**AIM OF THE EXERCISE**:
Will you give the material below again, every line exactly as it is?

**INPUT**:

%%

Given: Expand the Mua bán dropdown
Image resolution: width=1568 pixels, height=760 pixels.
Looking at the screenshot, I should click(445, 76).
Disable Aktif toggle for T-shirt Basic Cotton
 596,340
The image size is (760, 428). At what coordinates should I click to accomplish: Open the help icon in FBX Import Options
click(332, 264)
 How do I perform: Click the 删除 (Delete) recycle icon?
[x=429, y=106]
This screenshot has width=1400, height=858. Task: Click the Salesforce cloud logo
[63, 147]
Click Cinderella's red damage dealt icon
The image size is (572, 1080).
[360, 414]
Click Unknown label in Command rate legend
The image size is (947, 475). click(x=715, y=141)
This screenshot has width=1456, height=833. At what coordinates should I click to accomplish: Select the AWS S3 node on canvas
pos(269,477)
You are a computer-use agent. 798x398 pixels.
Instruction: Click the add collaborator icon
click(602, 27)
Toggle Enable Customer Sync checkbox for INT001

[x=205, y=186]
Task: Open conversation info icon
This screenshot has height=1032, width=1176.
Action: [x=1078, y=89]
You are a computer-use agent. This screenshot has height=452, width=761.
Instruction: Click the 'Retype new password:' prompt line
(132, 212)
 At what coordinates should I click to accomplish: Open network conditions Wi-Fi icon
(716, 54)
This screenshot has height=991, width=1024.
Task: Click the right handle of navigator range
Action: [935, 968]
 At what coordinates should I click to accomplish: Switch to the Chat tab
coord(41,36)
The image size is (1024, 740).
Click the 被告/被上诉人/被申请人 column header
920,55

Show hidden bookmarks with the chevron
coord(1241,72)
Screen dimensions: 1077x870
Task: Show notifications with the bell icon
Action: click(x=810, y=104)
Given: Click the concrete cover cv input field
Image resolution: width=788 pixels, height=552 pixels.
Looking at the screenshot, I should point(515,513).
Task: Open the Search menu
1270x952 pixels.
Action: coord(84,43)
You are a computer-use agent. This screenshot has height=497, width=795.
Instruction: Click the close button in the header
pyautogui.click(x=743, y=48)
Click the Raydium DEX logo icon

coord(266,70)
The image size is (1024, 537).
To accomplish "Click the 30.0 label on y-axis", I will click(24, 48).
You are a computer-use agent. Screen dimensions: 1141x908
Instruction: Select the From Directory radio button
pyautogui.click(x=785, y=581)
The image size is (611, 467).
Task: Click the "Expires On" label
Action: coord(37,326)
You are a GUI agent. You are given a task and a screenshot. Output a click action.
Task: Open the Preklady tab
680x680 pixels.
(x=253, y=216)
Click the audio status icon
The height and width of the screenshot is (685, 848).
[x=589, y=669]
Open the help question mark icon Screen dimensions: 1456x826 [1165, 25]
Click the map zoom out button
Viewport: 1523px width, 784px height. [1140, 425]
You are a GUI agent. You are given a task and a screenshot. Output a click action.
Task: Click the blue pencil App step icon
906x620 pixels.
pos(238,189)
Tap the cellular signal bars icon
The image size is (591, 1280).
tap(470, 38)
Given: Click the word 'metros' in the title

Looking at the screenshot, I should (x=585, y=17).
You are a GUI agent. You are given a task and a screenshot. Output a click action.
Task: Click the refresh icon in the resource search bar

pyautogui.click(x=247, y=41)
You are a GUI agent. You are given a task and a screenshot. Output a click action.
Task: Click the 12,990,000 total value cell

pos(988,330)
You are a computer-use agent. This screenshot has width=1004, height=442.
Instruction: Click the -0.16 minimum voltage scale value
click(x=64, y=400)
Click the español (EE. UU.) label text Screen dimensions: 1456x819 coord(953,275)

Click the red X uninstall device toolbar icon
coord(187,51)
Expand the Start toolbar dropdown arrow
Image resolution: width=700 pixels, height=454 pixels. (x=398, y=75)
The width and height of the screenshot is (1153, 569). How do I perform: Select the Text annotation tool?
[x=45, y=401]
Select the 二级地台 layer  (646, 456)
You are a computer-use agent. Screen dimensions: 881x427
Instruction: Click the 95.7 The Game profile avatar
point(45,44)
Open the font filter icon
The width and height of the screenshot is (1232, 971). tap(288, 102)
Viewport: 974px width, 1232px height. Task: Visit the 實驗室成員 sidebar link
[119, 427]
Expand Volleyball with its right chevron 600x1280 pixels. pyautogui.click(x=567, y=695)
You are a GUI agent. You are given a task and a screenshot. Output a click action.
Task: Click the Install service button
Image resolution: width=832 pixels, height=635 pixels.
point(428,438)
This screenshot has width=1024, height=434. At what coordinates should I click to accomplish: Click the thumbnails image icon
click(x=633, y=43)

%%

**THE COMPLETED TASK**:
Given: Expand the Mua bán dropdown
Image resolution: width=1568 pixels, height=760 pixels.
Looking at the screenshot, I should click(445, 76).
Disable Aktif toggle for T-shirt Basic Cotton
 596,340
The image size is (760, 428). At what coordinates should I click to accomplish: Open the help icon in FBX Import Options
click(332, 264)
 How do I perform: Click the 删除 (Delete) recycle icon?
[x=429, y=106]
This screenshot has width=1400, height=858. Task: Click the Salesforce cloud logo
[63, 147]
Click Cinderella's red damage dealt icon
The image size is (572, 1080).
[360, 414]
Click Unknown label in Command rate legend
The image size is (947, 475). click(x=715, y=141)
This screenshot has width=1456, height=833. At what coordinates should I click to accomplish: Select the AWS S3 node on canvas
pos(269,477)
You are a computer-use agent. 798x398 pixels.
Instruction: Click the add collaborator icon
click(602, 27)
Toggle Enable Customer Sync checkbox for INT001

[x=205, y=186]
Task: Open conversation info icon
This screenshot has height=1032, width=1176.
Action: [x=1078, y=89]
You are a computer-use agent. This screenshot has height=452, width=761.
Instruction: Click the 'Retype new password:' prompt line
(132, 212)
 At what coordinates should I click to accomplish: Open network conditions Wi-Fi icon
(716, 54)
This screenshot has height=991, width=1024.
Task: Click the right handle of navigator range
Action: [935, 968]
 At what coordinates should I click to accomplish: Switch to the Chat tab
coord(41,36)
The image size is (1024, 740).
Click the 被告/被上诉人/被申请人 column header
920,55

Show hidden bookmarks with the chevron
coord(1241,72)
Screen dimensions: 1077x870
Task: Show notifications with the bell icon
Action: click(x=810, y=104)
Given: Click the concrete cover cv input field
Image resolution: width=788 pixels, height=552 pixels.
Looking at the screenshot, I should point(515,513).
Task: Open the Search menu
1270x952 pixels.
Action: coord(84,43)
You are a computer-use agent. This screenshot has height=497, width=795.
Instruction: Click the close button in the header
pyautogui.click(x=743, y=48)
Click the Raydium DEX logo icon

coord(266,70)
The image size is (1024, 537).
To accomplish "Click the 30.0 label on y-axis", I will click(24, 48).
You are a computer-use agent. Screen dimensions: 1141x908
Instruction: Select the From Directory radio button
pyautogui.click(x=785, y=581)
The image size is (611, 467).
Task: Click the "Expires On" label
Action: coord(37,326)
You are a GUI agent. You are given a task and a screenshot. Output a click action.
Task: Open the Preklady tab
680x680 pixels.
(x=253, y=216)
Click the audio status icon
The height and width of the screenshot is (685, 848).
[x=589, y=669]
Open the help question mark icon Screen dimensions: 1456x826 [1165, 25]
Click the map zoom out button
Viewport: 1523px width, 784px height. [1140, 425]
You are a GUI agent. You are given a task and a screenshot. Output a click action.
Task: Click the blue pencil App step icon
906x620 pixels.
pos(238,189)
Tap the cellular signal bars icon
The image size is (591, 1280).
tap(470, 38)
Given: Click the word 'metros' in the title

Looking at the screenshot, I should (x=585, y=17).
You are a GUI agent. You are given a task and a screenshot. Output a click action.
Task: Click the refresh icon in the resource search bar

pyautogui.click(x=247, y=41)
You are a GUI agent. You are given a task and a screenshot. Output a click action.
Task: Click the 12,990,000 total value cell

pos(988,330)
You are a computer-use agent. This screenshot has width=1004, height=442.
Instruction: Click the -0.16 minimum voltage scale value
click(x=64, y=400)
Click the español (EE. UU.) label text Screen dimensions: 1456x819 coord(953,275)

Click the red X uninstall device toolbar icon
coord(187,51)
Expand the Start toolbar dropdown arrow
Image resolution: width=700 pixels, height=454 pixels. (x=398, y=75)
The width and height of the screenshot is (1153, 569). How do I perform: Select the Text annotation tool?
[x=45, y=401]
Select the 二级地台 layer  (646, 456)
You are a computer-use agent. Screen dimensions: 881x427
Instruction: Click the 95.7 The Game profile avatar
point(45,44)
Open the font filter icon
The width and height of the screenshot is (1232, 971). tap(288, 102)
Viewport: 974px width, 1232px height. Task: Visit the 實驗室成員 sidebar link
[119, 427]
Expand Volleyball with its right chevron 600x1280 pixels. pyautogui.click(x=567, y=695)
You are a GUI agent. You are given a task and a screenshot. Output a click action.
Task: Click the Install service button
Image resolution: width=832 pixels, height=635 pixels.
point(428,438)
This screenshot has width=1024, height=434. At what coordinates should I click to accomplish: Click the thumbnails image icon
click(x=633, y=43)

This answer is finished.